I was reading litb's answer to a question here , where he details how to create a specialized friend function of a class template .

I tried to create an exemplar which did just what he suggests ( code at the end ):

// use '<>' to specialize the function template with the class template's type
friend std::ostream& operator<< <>(std::ostream& os, const foo<T>& f)

It results in a compiler error :

error: defining explicit specialization ‘operator<< <>’ in friend declaration

Explicitly declaring the template parameter in the specialization doesn't work either:

friend std::ostream& operator<< <T>(std::ostream& os, const foo<T>& f) // same error

On the other hand, changing from using a specialization to use a friend function template instead does work:

template<typename U>
friend std::ostream& operator<<(std::ostream& os, const foo<U>& f) // this works

So my questions are:

• what is causing the first error?
• how can I explicitly specialize the ostream operator for the surrounding class template specialization?

Exemplar code below:

#include <iostream>

// fwd declarations
template<typename T> struct foo;
template<typename T> std::ostream& operator<<(std::ostream&, const foo<T>&);

template<typename T>
struct foo
{
    foo(T val)
        : _val(val)
    {}

    friend std::ostream& operator<< <>(std::ostream& os, const foo<T>& f) // error line
    //template<typename U>
    //friend std::ostream& operator<<(std::ostream& os, const foo<U>& f) // this works
    {
        return os << "val=" << f._val;
    }

    T _val;
};


int main()
{
    foo<std::string> f("hello world");
    std::cout << f << std::endl;
    exit(0);
}

Answer 1

In litb's example, he's just declaring the specialization as a friend in the class. He's not defining the specialization, which is what your code's doing.
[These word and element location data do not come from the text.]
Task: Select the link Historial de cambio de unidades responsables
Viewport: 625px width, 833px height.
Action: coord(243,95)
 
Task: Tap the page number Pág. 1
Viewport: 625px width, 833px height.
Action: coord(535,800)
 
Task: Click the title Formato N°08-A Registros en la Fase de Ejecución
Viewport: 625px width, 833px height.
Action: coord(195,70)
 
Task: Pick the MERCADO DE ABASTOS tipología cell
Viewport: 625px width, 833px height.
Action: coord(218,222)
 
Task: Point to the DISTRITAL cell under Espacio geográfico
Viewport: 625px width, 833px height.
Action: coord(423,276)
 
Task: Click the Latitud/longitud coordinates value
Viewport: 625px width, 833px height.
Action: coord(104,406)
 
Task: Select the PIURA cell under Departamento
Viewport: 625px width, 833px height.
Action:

You're not allowed to define a specialization in a class declaration (or any non-namespace scope).

What you need is something like:

template <class T>
class foo;

template<class T>
std::ostream& operator<<(std::ostream& os, const foo<T>& f)
{
    return os << "val=" << f._val;
}

template<typename T> 
struct foo
{
    // ...
private:
    friend std::ostream& operator<< <>(std::ostream& os, const foo<T>& f);
    T _val;
};

Answer 2

You have 2 choices:

Remove fwd declarations and define everything in class.

Example

template <typename U>
friend std::ostream& operator<<(std::ostream& os, const foo<U>& f) // this works
{
    return os << "val=" << f._val;
}

Define friend function outside of the class.

Example

template<typename T> struct foo;
template<typename T> std::ostream& operator<<(std::ostream&, const foo<T>&);

template<typename T>
struct foo
{
    foo(T val)
        : _val(val)
    {}

    friend std::ostream& operator<< <>(std::ostream& os, const foo<T>& f);

    T _val;
};

template <typename T>
std::ostream& operator<<(std::ostream& os, const foo<T>& f)
{
       return os << "val=" << f._val;
}